Answer TRUE or FALSE:

  1. 91 is the first number that looks prime, but isn’t.
  2. In the game “Rock, Paper, Milk”, milk beats paper and rock beats milk.
  3. There is good hiking to be had in Hong Kong.
  4. The “Diet of Worms” was originally devised as a cure for the Plague.
  5. Ulysses is at least ten times better than Hercules.
  6. The “Pride of Hamtramck” is a steam engine.
  7. This would have been funnier if there were more than seven questions.

Things that Happened Today

Posted 1999-11-20

Things I did today: I joined the gym.

(My limbs are sore.)

Things I overheard today: I heard a guy say to a girl, “I really like your last name. I’m completely serious. Your last name is fucking unreal.”

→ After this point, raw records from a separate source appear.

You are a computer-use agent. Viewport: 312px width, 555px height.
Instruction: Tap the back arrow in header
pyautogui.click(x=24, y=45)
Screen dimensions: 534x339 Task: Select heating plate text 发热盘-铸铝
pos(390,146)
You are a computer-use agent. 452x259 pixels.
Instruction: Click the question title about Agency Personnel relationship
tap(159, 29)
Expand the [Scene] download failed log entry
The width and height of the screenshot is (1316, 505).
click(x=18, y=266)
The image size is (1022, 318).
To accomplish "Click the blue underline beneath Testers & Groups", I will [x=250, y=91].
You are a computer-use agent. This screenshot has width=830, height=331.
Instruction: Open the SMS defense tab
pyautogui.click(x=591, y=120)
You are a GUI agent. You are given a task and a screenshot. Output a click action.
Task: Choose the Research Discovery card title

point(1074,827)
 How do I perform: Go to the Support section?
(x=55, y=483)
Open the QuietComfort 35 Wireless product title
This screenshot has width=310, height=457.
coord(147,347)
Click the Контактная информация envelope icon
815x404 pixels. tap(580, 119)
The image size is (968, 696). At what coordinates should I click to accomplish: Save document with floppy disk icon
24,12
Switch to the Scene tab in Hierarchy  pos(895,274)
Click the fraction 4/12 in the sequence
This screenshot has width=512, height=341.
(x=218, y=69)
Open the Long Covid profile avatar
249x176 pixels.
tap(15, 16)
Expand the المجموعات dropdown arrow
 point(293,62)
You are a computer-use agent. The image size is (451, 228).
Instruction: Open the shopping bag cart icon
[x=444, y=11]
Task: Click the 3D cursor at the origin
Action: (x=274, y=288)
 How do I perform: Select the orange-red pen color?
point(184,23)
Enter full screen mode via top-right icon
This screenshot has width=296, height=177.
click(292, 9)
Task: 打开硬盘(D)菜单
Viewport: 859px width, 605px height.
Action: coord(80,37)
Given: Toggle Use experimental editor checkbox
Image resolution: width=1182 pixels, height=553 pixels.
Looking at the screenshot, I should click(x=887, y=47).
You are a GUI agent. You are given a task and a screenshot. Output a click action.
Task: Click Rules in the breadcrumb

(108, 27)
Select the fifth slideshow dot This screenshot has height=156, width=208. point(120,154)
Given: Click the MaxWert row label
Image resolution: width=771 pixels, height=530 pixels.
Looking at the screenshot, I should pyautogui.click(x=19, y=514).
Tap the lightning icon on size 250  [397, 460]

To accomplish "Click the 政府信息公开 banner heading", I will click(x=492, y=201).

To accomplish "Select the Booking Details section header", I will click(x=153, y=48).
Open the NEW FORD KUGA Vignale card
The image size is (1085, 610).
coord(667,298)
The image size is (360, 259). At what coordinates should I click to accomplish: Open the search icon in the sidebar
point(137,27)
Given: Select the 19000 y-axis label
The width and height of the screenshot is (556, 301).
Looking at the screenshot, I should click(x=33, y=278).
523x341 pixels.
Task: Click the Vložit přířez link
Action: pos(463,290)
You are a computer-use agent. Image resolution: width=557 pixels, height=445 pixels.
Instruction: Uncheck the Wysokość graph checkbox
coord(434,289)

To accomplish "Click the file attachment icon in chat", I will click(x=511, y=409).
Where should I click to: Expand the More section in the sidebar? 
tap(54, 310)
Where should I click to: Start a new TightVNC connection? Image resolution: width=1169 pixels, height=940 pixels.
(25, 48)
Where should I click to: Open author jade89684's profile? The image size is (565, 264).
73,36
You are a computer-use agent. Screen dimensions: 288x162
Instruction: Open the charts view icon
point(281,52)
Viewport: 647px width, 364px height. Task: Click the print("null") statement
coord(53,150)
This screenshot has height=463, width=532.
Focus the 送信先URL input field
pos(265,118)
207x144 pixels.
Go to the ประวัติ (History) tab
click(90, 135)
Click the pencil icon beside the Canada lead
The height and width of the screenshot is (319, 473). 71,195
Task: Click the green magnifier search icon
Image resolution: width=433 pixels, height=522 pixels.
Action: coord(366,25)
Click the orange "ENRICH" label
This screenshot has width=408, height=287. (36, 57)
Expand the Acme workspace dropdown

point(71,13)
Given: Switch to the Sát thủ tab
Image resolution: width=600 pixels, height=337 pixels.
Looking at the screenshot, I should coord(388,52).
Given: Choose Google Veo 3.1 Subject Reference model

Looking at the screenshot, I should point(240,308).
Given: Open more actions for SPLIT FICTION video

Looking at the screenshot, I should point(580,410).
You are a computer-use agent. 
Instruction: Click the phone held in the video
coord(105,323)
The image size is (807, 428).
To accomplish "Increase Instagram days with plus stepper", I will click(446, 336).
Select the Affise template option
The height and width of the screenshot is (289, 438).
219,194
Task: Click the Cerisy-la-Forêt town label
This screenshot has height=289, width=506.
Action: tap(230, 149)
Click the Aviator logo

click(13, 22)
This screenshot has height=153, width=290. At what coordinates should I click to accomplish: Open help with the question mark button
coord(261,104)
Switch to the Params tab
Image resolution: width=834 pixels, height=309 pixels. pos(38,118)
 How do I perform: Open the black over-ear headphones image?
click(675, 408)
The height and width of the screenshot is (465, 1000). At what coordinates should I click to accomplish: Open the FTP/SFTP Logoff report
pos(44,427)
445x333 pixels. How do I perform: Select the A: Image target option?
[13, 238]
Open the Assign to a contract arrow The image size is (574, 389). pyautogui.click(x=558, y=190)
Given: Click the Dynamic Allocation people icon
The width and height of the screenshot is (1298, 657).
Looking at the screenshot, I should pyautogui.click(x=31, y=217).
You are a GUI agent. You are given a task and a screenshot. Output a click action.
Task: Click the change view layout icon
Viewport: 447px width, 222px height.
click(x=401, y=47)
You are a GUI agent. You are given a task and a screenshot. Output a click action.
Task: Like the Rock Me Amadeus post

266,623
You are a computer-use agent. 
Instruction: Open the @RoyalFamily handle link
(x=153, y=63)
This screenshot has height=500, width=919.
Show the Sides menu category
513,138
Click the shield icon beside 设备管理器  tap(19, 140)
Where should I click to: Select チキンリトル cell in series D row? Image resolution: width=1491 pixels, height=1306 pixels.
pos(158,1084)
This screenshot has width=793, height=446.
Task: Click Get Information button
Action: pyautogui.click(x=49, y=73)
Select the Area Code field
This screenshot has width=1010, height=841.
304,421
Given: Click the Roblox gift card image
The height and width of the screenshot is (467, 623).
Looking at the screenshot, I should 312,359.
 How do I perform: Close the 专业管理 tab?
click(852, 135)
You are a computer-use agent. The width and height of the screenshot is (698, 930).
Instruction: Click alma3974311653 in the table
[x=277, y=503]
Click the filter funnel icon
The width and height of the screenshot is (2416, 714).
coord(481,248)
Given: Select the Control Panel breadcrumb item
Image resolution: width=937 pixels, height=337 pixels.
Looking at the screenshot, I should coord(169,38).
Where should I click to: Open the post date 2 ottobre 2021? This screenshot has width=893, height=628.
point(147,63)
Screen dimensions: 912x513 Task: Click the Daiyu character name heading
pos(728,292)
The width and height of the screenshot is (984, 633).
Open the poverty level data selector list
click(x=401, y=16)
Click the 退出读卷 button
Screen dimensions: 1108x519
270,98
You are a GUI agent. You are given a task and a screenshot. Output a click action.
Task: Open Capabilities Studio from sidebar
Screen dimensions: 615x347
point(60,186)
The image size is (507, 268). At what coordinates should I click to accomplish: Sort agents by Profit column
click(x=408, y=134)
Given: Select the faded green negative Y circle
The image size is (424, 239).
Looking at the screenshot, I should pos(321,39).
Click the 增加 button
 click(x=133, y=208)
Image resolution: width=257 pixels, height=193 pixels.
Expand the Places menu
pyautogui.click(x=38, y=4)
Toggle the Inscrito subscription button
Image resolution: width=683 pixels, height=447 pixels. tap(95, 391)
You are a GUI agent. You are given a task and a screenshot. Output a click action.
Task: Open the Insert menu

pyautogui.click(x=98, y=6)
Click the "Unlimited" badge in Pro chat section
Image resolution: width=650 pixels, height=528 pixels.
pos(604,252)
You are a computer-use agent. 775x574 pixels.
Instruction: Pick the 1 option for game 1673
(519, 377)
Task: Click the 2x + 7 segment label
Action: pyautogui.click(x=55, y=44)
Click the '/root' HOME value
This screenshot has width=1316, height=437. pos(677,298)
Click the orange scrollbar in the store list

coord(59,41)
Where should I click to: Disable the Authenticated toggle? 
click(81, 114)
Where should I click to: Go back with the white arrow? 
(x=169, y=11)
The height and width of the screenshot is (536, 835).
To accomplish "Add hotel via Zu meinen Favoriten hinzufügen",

(I do not know what the girl’s name was.)

Things I saw today: I saw a guy walking down the street bearing a white card that declared his willingness to tell five jokes in return for a dollar.

(One joke involved a walrus going to a Tupperware party to pick up a tight seal. Another involved a girl with a bruise on her forehead; the girl and her boyfriend were doing it “doggy style”–she ran under the house and knocked her head on a beam.)

Another thing happened today too, but I’d rather not talk about it.

“Rocky” is a Good Movie

Posted 1999-11-15

So the other day, me and my bro got ourselves comfortable and rewatched Rocky. And you know what? It’s one damn fine motion picture.

It’s easy enough to make fun of Sylvester Stallone now, what with Rocky I, II, III, IV, V; Rambo I, II, III to his name. But in 1976 Rocky was all there was–and Rocky was good. (Written by Stallone in three days, shot in 28; total cost $1.1 million. Result? Best Director, Picture Oscars; nominations for Best Actor, Actress, Screenplay … $117 million at the box office.)

It has a story, it has characters, it has grit. And then there’s that scene where Rocky and Adrian slip and slide around the ice-rink, Rocky talking without pause, Adrian saying close to nothing, the rink manager’s shouts announcing the time remaining minute by minute … that’s good, that’s very good.

“I lost that fight, but it’s a good picture, don’cha think?”